Today is the spring equinox which marks the end of winter and the astronomical start of the new season. The spring and autumn equinox’s mark the points of equal day and night in the year whereas the winter and summer solstices mark the longest night the longest day respectively.
The date of Easter moves each year because it too is based on the astronomical calendar and must always fall on the first Sunday after the first full moon following the spring equinox.
Echoing the story of Christ’s death and resurrection, traditional Chinese medicine (TCM) also views the spring as a time of new life and renewal of spirit. As we emerge from our winter hibernation with our kidney energy recharged we can begin again with vigour, reflecting the energy of nature all around us as the blossom and leaves on the trees burst into life we can put of all our plans into action.
Spring corresponds to the wood element in TCM, which is linked to the liver and gallbladder organs. According to the philosophy of Chinese medicine, the liver is responsible for the smooth flow of qi (energy) throughout the whole body. If the liver functions smoothly our physical and emotional activity runs smoothly too. The emotion linked to the liver is anger and if its smooth flow around the body is obstructed in any way, it stagnates and causes feelings of frustration, irritability and in extreme cases anger.

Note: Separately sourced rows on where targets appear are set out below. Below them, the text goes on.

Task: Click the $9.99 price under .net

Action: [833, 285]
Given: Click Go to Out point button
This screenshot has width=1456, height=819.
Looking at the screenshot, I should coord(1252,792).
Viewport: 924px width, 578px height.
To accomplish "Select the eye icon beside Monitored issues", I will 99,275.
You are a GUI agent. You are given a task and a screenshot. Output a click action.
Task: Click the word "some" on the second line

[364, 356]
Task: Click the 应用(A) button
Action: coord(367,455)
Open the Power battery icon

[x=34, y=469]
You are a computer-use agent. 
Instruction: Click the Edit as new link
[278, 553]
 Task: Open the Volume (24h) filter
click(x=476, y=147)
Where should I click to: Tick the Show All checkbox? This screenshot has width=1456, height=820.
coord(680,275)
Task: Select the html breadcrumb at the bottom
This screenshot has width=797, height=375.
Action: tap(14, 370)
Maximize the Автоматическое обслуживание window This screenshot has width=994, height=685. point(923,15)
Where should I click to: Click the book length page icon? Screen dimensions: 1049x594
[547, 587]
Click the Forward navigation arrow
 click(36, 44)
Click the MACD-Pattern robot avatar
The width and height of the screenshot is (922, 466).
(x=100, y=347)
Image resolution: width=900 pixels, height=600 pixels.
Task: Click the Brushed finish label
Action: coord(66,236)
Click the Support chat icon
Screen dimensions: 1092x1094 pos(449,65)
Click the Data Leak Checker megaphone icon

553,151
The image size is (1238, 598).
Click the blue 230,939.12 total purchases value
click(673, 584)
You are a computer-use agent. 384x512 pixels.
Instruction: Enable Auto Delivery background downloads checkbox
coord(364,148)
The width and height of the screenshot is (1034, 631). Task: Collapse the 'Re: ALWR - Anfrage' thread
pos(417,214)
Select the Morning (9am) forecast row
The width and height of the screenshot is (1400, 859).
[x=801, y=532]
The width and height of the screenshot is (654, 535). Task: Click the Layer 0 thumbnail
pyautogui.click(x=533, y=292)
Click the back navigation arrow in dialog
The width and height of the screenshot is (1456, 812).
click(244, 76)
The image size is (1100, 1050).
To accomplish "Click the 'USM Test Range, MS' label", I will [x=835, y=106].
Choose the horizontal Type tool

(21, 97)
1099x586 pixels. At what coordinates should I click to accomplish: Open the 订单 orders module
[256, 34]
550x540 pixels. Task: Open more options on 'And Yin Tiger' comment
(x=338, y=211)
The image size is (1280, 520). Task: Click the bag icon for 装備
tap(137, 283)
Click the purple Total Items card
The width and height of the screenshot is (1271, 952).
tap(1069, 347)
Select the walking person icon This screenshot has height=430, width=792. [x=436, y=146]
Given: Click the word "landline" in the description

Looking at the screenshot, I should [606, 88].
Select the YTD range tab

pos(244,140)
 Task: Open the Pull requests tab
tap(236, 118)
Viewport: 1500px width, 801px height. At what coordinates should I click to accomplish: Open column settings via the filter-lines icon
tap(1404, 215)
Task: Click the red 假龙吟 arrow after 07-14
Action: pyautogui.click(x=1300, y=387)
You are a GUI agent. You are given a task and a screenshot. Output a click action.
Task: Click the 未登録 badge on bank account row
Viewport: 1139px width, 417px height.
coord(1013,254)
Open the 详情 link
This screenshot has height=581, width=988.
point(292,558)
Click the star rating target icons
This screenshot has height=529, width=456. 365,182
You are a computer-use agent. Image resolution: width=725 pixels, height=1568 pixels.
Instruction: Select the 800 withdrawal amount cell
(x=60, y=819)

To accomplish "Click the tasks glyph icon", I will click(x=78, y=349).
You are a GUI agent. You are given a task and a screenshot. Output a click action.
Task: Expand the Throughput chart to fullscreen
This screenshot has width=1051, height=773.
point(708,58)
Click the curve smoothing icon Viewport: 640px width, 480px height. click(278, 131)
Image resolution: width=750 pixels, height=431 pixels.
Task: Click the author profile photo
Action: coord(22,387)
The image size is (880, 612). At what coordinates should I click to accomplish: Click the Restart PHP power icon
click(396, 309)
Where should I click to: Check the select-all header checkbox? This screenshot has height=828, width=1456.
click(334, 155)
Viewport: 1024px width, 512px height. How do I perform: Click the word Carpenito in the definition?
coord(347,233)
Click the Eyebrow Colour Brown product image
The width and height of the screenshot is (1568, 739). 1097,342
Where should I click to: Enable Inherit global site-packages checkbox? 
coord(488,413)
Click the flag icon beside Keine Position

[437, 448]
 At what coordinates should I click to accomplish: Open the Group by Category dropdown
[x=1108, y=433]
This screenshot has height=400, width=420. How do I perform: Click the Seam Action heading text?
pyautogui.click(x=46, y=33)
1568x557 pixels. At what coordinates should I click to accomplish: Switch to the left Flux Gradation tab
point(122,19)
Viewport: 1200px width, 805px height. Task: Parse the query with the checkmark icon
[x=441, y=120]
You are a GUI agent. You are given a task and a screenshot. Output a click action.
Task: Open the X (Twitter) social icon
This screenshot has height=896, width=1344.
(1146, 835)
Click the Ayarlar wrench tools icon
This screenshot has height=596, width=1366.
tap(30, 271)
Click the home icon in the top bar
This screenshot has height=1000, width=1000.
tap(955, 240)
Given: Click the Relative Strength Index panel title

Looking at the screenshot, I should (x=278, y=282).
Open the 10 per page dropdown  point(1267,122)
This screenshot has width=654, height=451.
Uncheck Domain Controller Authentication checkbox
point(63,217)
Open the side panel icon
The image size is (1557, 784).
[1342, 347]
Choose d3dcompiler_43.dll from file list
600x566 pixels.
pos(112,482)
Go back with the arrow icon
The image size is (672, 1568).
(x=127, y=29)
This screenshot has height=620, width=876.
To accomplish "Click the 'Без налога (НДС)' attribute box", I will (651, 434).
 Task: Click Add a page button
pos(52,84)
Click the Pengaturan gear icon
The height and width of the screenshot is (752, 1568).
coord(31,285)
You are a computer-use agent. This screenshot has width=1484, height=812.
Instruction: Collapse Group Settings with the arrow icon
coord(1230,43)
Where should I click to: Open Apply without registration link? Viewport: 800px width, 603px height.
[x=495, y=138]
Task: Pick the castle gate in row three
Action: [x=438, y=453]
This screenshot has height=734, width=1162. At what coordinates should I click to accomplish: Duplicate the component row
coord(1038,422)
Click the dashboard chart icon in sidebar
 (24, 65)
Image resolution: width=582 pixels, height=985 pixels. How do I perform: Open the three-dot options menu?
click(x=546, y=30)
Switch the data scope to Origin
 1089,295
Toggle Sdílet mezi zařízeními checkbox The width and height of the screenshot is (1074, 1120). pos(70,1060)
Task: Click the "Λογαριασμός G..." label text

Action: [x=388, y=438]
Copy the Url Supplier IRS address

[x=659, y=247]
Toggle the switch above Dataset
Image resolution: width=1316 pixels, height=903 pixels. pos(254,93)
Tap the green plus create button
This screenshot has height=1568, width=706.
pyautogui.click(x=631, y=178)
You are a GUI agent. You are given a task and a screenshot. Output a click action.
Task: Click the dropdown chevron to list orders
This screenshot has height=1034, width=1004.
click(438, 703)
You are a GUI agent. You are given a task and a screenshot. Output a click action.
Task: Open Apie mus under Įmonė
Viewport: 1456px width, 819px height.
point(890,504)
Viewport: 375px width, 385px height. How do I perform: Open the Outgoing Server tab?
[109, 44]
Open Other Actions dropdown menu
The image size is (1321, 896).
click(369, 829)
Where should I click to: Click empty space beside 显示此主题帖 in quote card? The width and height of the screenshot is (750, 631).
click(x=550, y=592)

Fresh air and physical movement help to mobilise our liver qi and as the weather improves and daylight hours increase in the spring it is the perfect time to get out for a walk in nature. Yoga and stretching exercises are also beneficial as the liver maintains tendon health and flexibility by storing the blood at rest and releasing it to nourish the tendons during activity.
As liver energy is at its height in spring this is the natural time to detox and use acupuncture treatments to help support the work of this organ. Alongside physical movement a simple practice is to begin the day with hot water and lemon which helps to assist the liver as it flushes out toxins accumulated overnight.
The taste associated with the liver is bitter/sour which is reflected in many of the herbs that are used to support it such as dandelion, burdock and milk thistle which help to protect and encourage the liver to clean itself of damaging substances such as alcohol, medications, pesticides, environmental toxins and heavy metals.
The colour associated with the liver is green so eat plenty of spring greens.
The smooth flow of your liver is the smooth of your life so everyday begin again and spring into spring!